TASK TO CARRY OUT —
Your job with the data below is to output exactly the lines from the one holding "[button] (123, 258)" down to the one holding "<< Previous (1027, 1045)", both included, and no others.

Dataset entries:
━━━━━━━━━━━━━━━━━━━━

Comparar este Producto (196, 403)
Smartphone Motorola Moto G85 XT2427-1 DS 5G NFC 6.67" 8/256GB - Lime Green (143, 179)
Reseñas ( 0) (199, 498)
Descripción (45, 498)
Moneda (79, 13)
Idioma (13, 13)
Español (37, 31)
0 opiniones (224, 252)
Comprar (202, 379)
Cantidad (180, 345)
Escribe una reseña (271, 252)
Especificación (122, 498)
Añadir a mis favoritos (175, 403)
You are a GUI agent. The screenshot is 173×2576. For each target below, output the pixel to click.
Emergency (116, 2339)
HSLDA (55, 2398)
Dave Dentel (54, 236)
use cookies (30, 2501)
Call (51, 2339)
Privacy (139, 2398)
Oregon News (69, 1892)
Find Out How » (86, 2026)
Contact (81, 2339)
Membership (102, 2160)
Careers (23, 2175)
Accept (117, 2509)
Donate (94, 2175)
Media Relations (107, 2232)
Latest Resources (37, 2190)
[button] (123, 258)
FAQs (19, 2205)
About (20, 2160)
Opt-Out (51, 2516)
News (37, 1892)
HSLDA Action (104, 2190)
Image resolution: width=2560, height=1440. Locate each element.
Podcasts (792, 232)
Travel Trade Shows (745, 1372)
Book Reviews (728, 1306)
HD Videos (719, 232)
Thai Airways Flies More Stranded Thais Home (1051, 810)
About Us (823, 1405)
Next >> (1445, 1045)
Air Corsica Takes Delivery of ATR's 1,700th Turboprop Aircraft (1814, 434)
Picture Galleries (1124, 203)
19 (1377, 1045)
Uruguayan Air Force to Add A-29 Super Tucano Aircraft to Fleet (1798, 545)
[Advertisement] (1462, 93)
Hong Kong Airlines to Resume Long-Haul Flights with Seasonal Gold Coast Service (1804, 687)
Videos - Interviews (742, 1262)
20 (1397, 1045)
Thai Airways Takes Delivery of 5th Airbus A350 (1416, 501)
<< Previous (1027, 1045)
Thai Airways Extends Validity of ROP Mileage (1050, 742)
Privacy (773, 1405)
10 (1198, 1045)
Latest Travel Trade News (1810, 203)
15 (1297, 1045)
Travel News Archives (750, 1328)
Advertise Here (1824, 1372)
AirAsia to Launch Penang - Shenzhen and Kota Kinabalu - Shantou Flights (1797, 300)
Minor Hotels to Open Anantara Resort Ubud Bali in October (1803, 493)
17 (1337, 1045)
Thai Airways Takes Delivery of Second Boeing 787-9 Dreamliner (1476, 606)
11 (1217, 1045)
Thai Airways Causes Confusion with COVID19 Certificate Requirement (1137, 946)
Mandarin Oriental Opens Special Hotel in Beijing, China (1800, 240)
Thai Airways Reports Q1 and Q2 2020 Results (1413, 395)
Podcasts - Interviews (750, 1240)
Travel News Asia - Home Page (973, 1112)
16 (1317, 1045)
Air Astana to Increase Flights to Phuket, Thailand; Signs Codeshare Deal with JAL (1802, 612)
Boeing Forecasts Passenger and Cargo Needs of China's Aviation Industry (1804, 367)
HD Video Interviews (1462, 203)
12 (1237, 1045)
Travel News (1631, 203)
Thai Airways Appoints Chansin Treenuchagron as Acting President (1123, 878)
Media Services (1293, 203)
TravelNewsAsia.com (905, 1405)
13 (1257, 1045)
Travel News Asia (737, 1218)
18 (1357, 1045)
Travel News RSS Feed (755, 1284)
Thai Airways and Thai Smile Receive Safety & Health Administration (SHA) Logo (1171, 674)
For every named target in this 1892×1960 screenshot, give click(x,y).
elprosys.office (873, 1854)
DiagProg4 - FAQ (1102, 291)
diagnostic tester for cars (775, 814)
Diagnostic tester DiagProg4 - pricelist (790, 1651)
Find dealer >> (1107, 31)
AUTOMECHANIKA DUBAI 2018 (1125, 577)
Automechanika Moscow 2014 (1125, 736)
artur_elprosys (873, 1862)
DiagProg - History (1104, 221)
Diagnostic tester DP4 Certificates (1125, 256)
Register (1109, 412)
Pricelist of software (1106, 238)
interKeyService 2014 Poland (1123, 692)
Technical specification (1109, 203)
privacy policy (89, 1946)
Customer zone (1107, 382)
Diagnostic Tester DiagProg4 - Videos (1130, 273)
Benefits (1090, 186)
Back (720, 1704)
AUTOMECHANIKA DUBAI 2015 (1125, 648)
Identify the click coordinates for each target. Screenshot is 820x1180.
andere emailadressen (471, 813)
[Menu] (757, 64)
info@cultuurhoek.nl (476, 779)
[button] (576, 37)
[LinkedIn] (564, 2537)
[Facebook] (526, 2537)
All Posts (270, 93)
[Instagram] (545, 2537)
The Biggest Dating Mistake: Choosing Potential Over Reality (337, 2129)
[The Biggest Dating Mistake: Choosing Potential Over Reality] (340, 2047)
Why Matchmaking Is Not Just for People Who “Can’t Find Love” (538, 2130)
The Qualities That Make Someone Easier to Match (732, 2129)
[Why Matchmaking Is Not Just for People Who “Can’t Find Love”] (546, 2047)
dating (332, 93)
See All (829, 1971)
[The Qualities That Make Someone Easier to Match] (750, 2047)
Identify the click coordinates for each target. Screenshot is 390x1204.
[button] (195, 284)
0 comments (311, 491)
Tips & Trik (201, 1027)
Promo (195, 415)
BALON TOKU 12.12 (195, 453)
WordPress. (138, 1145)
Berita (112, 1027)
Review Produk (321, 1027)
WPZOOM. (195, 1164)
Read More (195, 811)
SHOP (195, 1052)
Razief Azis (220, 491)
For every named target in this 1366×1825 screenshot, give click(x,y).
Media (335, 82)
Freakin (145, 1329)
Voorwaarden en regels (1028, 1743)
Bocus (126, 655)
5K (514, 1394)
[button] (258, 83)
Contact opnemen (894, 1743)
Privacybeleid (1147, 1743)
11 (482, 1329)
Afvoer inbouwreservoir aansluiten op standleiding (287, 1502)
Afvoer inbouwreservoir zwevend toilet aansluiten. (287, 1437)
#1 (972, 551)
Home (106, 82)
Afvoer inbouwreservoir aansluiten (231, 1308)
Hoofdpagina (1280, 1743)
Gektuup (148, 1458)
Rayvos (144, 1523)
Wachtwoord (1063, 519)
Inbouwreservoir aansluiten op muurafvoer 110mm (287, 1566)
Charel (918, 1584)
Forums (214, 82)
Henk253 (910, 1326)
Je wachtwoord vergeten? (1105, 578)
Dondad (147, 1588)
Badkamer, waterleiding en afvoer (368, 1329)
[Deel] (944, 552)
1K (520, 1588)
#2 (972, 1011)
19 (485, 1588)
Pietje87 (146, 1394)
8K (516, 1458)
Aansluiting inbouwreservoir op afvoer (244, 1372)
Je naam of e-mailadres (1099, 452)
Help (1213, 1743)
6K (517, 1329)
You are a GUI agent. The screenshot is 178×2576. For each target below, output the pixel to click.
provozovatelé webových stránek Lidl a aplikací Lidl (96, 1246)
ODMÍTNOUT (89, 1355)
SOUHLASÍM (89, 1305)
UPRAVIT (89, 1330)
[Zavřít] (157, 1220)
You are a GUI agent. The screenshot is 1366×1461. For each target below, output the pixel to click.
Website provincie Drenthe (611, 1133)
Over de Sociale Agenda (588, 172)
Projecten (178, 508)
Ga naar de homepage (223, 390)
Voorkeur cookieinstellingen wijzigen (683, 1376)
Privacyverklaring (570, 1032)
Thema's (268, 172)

━━━━━━━━━━━━━━━━━━━━

EXERCISE RESULT —
[button] (123, 258)
FAQs (19, 2205)
About (20, 2160)
Opt-Out (51, 2516)
News (37, 1892)
HSLDA Action (104, 2190)
Image resolution: width=2560, height=1440. Locate each element.
Podcasts (792, 232)
Travel Trade Shows (745, 1372)
Book Reviews (728, 1306)
HD Videos (719, 232)
Thai Airways Flies More Stranded Thais Home (1051, 810)
About Us (823, 1405)
Next >> (1445, 1045)
Air Corsica Takes Delivery of ATR's 1,700th Turboprop Aircraft (1814, 434)
Picture Galleries (1124, 203)
19 (1377, 1045)
Uruguayan Air Force to Add A-29 Super Tucano Aircraft to Fleet (1798, 545)
[Advertisement] (1462, 93)
Hong Kong Airlines to Resume Long-Haul Flights with Seasonal Gold Coast Service (1804, 687)
Videos - Interviews (742, 1262)
20 (1397, 1045)
Thai Airways Takes Delivery of 5th Airbus A350 (1416, 501)
<< Previous (1027, 1045)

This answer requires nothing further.